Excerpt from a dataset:
══════
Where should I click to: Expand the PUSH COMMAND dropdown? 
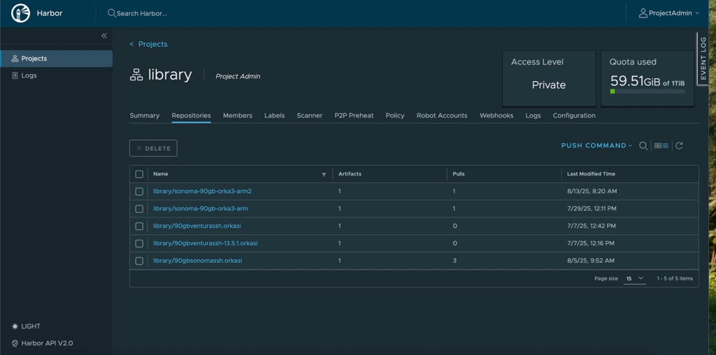[x=596, y=145]
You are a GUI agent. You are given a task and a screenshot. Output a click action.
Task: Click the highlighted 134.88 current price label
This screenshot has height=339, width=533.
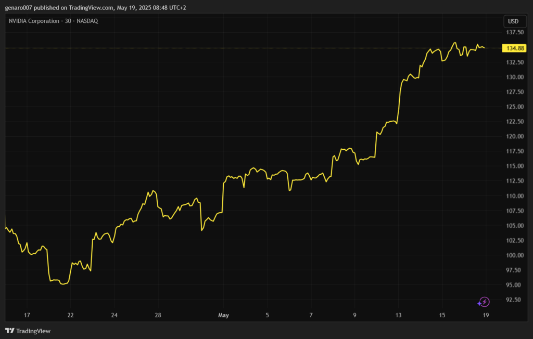coord(514,48)
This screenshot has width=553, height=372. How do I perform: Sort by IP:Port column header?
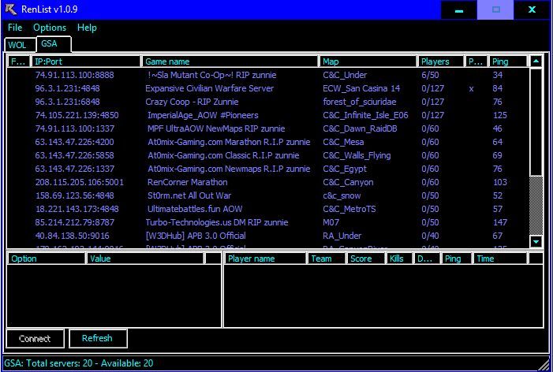(x=86, y=61)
══════
#### Task instructions:
Reproduce the lines above word for word, omitting the pictures.

#### Result of the exercise:
Where should I click to: Expand the PUSH COMMAND dropdown? 
[x=596, y=145]
You are a GUI agent. You are given a task and a screenshot. Output a click action.
Task: Click the highlighted 134.88 current price label
This screenshot has height=339, width=533.
coord(514,48)
This screenshot has width=553, height=372. How do I perform: Sort by IP:Port column header?
(x=86, y=61)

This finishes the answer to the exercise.